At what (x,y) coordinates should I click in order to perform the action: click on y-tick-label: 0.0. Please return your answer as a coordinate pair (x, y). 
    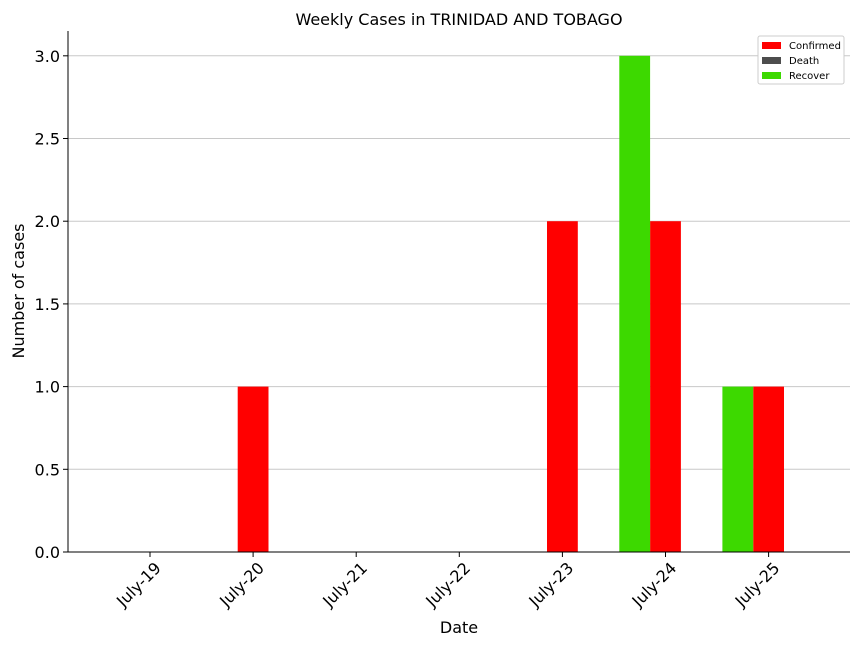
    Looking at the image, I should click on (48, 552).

...

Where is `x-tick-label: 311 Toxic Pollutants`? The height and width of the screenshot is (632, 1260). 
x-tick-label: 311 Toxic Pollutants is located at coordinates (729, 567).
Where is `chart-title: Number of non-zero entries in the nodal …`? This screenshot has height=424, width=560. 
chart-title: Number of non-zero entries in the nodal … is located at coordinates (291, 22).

---

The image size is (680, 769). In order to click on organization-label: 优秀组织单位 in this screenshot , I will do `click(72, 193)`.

EXERCISE AIM :: Swap "screenshot" for "snapshot" in the items starting with the line with "is (632, 1260)." and going on through the line with "chart-title: Number of non-zero entries in the nodal … is", leaving everything else unchanged. Give only those lines.

ANSWER BOX ::
Where is `x-tick-label: 311 Toxic Pollutants`? The height and width of the snapshot is (632, 1260). 
x-tick-label: 311 Toxic Pollutants is located at coordinates (729, 567).
Where is `chart-title: Number of non-zero entries in the nodal …`? This snapshot has height=424, width=560. 
chart-title: Number of non-zero entries in the nodal … is located at coordinates (291, 22).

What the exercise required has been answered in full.